Seated and Standing Climbing Mechanics to Ride Uphill Faster
A cyclist’s speed going uphill is the product of power, weight, and technique. The first two get the lion’s share of the attention, but the last one can make a huge difference in how comfortable, confident, and economical you are on climbs
Improving your body position for seated climbing and standing climbing on the bike gives you the opportunity to maintain momentum instead of losing it, use your body weight more effectively, spread the work of climbing across more muscles to improve fatigue resistance, reduce back pain, and prevent numbness in your hands.
There are two basic body positions on the bike for climbing: seated and standing. Most people will spend more time climbing in the saddle, interspersed with shorter periods pedaling out of the saddle. Coaches Adam Pulford and Renee Eastman discussed how to decide when to sit or stand in this Trainright Podcast.

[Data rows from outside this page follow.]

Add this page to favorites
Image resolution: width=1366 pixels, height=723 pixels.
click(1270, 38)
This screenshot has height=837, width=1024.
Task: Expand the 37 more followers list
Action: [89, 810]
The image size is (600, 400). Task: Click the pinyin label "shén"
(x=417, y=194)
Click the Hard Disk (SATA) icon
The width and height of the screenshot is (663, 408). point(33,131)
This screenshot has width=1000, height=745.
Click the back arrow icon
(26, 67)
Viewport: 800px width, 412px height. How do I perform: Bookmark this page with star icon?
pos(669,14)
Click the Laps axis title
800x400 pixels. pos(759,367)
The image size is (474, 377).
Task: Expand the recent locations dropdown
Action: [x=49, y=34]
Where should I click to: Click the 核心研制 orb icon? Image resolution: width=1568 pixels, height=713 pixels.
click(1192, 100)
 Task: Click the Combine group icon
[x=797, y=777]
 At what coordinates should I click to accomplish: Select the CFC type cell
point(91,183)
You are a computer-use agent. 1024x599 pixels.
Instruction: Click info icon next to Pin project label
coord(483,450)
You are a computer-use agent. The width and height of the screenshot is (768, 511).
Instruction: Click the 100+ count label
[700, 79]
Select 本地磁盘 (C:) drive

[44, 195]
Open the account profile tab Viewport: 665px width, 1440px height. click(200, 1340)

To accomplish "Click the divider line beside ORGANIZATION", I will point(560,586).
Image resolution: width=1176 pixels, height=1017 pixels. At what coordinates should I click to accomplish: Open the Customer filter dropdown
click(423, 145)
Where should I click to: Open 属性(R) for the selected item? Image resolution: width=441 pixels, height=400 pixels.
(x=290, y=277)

How you sit on the bike and where you position your body when you’re out of the saddle can be the difference between dragging yourself up the mountain and dancing on the pedals.
Body position for seated climbing
Within seated climbing I think there are two variations for body position that are notable: Front Seated and Rear Seated.
Front Seated Climbing Position
Front Seated is useful for short, steep, punchy hills because it moves your center of gravity forward on the bike and lets you focus on a very forceful downstroke. Think about what you do when you want to forcefully stomp on something on the ground. You lean your upper body forward so you have more weight over your knee when you use your big hip and knee extensor muscles to bring your foot down. This is the same principle, only you’re stomping on the pedal. Bend your arms and bring your chest forward and down toward the stem.
Grasping the brake hoods is the best hand position for Front Seated Climbing. When you move forward on the saddle, having your hands on the tops of the bars can feel cramped, particularly as you try to lower your chest toward the bars. No matter where your hands are, you should not have a death grip on the bars or hoods. You want your hands to anchor your upper body so you can maintain a strong platform so you can direct all the power in your core and hips to the pedals.
Heel Position for Seated Climbing
In both front and rear seated climbing positions you want to drop your heel as your foot moves through the one or two o’clock position of the pedal stroke (as viewed from the right side). This means your heel will nearly level with. the ball of your foot, not necessarily below it. Because moving forward on the saddle reduces effective seat height you should almost feel like you could stomp through the bottom of the pedal stroke. This shortened stroke and your relatively closed hip angle mean you may not be able to use your hip flexors much on the upstroke, but remember to push your foot forward over the top of the pedal stroke.
The Front Seated Position is best for short periods where you need some extra punch or super steep hills on road, gravel, or mountain bike.
Rear Seated Climbing Position
On long and/or moderate climbs your body position on the bike can remain very similar to your flat road cycling position or you can move back in the saddle. Where the Forward Seated position puts the emphasis on a forceful downstroke, moving back in the saddle seems to promote a more balanced pedal stroke that includes kicking your foot forward over the top, engaging the major hip and knee extensors for a powerful downstroke, scraping back through the bottom of the pedal stroke, and using hip flexors to unweight your foot on the upstroke.